A TPS Senior Engineer was tasked with overseeing the improvements of the 2004 Toyota Sienna van with features that would make the car more attractive for buyers of the 2005  model. You might say he was given MBO, or Management By Objectives from the executive team. Toyota had mounds of data and analytics in their ERP system on who their customers were, what conditions they drove in, and how many children or guests were typically in the van. Data on the Sienna itself, and on customers had been collected by Toyota over the years they sold the van that replaced the Previa in 1997.

In leadership however, ERP systems often only tell part of the story.

The TPS engineer poured over the information from the ERP system, visited the production plant and dealer showrooms, and spoke with customers. All pretty standard stuff when making important business decisions on product development. Then he did something different, he asked other leaders if he could experience driving the car. Toyota encourages this sort of thinking and employee engagement, and trains its leaders to think what is the value like that my customers are experiencing?

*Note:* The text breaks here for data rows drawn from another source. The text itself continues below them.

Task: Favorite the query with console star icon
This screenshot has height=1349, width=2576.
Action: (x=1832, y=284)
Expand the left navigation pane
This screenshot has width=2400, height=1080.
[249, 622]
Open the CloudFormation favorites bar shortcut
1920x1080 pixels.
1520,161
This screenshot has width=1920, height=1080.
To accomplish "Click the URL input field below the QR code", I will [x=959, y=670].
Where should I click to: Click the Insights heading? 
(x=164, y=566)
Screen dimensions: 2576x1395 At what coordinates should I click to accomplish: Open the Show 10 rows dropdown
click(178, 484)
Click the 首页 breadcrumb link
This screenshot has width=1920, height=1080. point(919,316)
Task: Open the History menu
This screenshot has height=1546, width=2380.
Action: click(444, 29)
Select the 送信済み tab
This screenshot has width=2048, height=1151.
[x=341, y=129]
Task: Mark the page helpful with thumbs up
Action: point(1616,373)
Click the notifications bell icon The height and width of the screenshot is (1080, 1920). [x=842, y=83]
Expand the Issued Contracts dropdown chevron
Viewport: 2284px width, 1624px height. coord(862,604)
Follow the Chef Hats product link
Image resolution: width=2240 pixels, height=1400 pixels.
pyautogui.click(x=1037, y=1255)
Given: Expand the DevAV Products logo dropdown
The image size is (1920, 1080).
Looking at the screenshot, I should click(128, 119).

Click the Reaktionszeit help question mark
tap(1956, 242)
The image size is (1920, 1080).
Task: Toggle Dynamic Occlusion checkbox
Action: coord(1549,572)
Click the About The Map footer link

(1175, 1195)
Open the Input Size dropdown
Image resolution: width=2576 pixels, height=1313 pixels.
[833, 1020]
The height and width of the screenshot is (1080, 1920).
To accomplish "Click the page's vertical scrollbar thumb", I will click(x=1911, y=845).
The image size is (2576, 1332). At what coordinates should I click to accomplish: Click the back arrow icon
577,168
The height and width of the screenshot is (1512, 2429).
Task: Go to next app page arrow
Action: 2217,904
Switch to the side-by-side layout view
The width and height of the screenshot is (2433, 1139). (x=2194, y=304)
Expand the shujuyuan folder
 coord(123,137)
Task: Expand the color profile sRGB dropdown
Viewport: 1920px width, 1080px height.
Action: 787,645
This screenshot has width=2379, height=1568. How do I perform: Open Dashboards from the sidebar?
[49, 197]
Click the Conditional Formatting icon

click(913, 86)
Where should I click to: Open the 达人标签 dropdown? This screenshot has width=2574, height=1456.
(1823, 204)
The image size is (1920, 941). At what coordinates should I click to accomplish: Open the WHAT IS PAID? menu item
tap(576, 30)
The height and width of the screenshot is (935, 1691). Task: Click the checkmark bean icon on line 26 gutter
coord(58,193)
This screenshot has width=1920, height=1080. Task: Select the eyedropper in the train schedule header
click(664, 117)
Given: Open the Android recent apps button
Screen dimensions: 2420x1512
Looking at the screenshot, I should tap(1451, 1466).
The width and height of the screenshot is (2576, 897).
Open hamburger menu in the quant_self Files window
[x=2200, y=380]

Driving from Florida to California, and from Alaska to Mexico he logged a total of 55,000 miles in pursuit of genchi genbutsu.  What he learned led to significant improvements in the 2005 model. In New Mexico for example, he learned the older model didn’t have a tight enough turning radius for narrow streets, in the mid west he experienced high wind loads which caused stability issues and  driving in Alaska on gravel roads the car didn’t steer as effectively as the data indicated it would. Because he logged so many miles himself he also recommended the van be upgraded to better suit children on long trips. This led to improvements in areas such as seat quality, and roll down windows in the back seat along with an optional DVD center.

Experiencing, and seeing things for ourselves helps us better understand the analytics that we may be seeing on paper, but may not completely understand. It gives us valuable pieces of additional information that may sometimes not be passed on to our executive teams because of fear and intimidation which may be the left over bi-product from a poor culture in traditional carrot and stick environments.

Modern day Key Performance Indicators give us immediate insight, but they don’t give us important human interaction, nor do they encourage leadership teams to more actively engage employees.  TPS has used genchi genbutsu for years, while many American executives are finally warming up to the idea. Toyota has maintained nearly 50 years of consistent profitability, and very high inventory turn rates because of the efficiencies that were developed while using this tool. It remains an active and integral part in TPS training programs for leadership development throughout Toyota worldwide. Few have been able to mirror the TPS system, but everyone can learn how to go, see, and experience things for themselves where the action is actually taking place.